■ Aim of the exercise
Please repeat exactly the lines from the one containing "Image resolution: width=698" through the last line of the records, both included, and nothing else, leaving out any pictures.

-------

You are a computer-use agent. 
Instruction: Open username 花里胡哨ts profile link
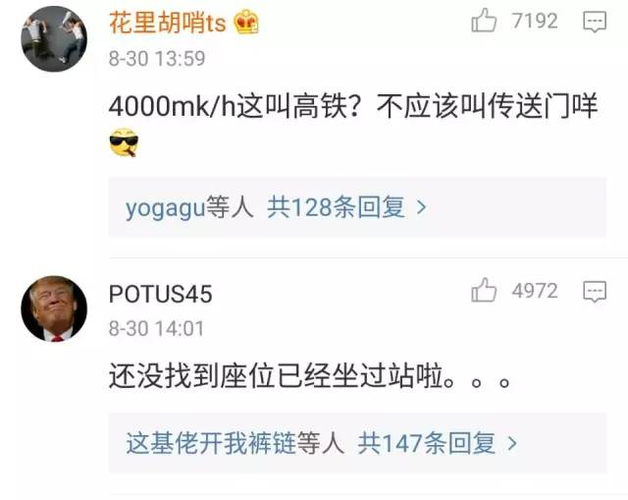tap(168, 23)
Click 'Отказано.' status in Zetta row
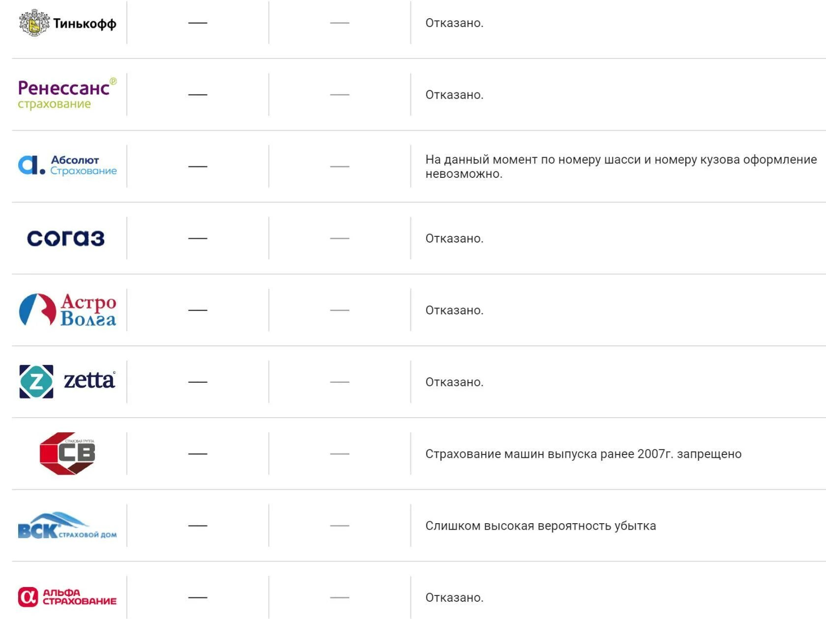The width and height of the screenshot is (826, 619). pyautogui.click(x=454, y=382)
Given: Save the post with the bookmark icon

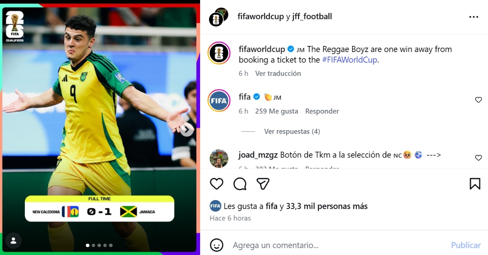Looking at the screenshot, I should (x=475, y=184).
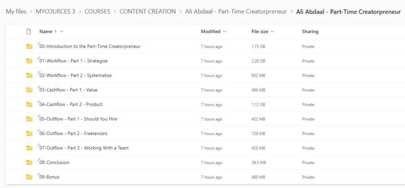Open 02-Workflow - Part 2 - Systematise folder
The image size is (405, 188).
[x=76, y=76]
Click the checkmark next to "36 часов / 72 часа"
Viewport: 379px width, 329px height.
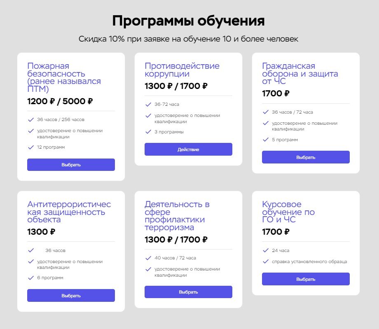pyautogui.click(x=265, y=111)
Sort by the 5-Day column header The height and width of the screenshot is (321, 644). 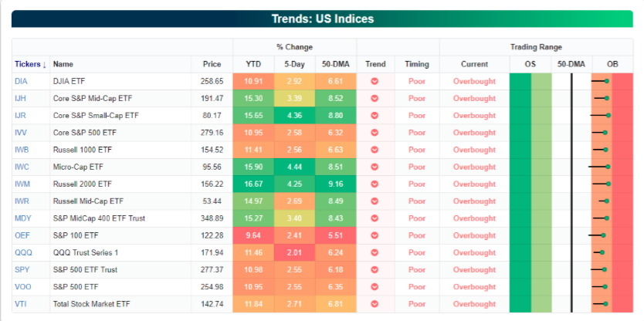[x=294, y=64]
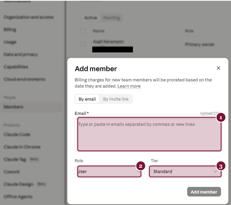
Task: Select Claude in Chrome sidebar item
Action: pyautogui.click(x=22, y=147)
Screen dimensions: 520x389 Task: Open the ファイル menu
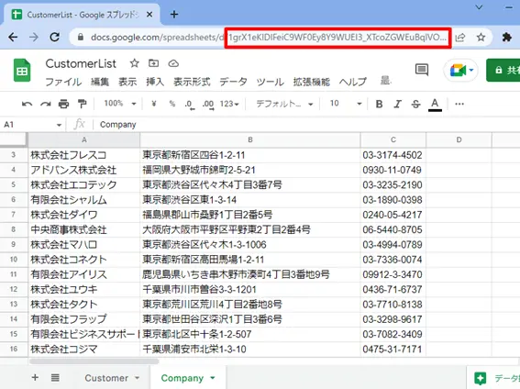coord(63,82)
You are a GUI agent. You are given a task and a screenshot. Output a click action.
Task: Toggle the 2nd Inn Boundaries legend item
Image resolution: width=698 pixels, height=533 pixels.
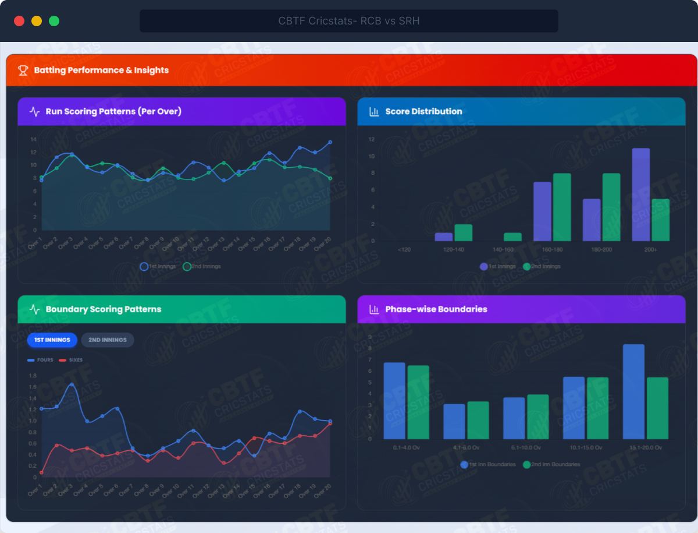coord(551,465)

-------

■ Answer below
Image resolution: width=698 pixels, height=533 pixels.
coord(551,465)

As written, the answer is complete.